#### Problem details:
What number of lines in the material contain the word "coordinates"? Give that number alone.

#### Entries shown:
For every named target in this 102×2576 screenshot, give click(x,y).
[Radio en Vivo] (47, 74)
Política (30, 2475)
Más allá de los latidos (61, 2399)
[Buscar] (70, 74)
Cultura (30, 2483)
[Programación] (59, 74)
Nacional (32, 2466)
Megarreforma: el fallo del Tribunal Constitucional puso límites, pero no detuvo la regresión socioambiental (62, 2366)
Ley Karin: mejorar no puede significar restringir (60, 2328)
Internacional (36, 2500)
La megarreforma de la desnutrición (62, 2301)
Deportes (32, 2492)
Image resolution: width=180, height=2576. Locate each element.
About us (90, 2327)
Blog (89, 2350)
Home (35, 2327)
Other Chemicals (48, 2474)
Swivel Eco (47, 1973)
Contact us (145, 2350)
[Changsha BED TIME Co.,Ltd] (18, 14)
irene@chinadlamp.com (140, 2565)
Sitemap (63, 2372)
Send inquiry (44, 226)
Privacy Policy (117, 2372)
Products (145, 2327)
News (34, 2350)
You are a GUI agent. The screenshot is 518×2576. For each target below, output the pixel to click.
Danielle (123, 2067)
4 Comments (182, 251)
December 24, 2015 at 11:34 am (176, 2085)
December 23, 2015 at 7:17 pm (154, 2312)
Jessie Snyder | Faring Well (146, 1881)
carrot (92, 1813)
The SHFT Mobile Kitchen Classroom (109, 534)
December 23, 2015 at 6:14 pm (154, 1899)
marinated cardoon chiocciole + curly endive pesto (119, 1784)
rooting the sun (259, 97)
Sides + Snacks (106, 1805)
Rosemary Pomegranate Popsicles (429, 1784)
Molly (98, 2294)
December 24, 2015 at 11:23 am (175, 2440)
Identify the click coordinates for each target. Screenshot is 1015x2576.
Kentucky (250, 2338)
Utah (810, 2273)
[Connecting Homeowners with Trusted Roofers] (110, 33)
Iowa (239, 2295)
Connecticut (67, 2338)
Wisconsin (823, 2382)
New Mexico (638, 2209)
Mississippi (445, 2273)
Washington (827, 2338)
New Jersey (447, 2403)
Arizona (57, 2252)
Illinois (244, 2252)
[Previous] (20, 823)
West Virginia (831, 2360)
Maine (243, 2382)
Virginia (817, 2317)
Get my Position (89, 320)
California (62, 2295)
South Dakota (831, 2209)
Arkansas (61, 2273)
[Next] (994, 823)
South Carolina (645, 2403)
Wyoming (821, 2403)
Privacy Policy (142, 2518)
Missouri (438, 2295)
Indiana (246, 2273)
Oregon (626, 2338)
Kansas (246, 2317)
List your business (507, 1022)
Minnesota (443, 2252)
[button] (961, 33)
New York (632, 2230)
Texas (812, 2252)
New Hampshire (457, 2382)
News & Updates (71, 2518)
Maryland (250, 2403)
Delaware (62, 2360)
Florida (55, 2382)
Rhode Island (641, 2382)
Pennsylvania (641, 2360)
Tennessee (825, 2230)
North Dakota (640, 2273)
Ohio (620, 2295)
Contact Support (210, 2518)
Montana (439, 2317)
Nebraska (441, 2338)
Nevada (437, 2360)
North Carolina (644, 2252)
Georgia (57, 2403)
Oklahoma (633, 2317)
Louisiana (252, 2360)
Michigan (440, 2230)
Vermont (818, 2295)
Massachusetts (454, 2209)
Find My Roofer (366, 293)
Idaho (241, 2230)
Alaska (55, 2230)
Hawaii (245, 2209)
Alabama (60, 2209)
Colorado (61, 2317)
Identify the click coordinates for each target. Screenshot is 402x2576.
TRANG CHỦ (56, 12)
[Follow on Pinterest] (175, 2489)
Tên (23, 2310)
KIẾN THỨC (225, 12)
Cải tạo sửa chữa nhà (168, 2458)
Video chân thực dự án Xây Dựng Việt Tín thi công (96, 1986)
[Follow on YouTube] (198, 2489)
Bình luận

#### Completed task:
2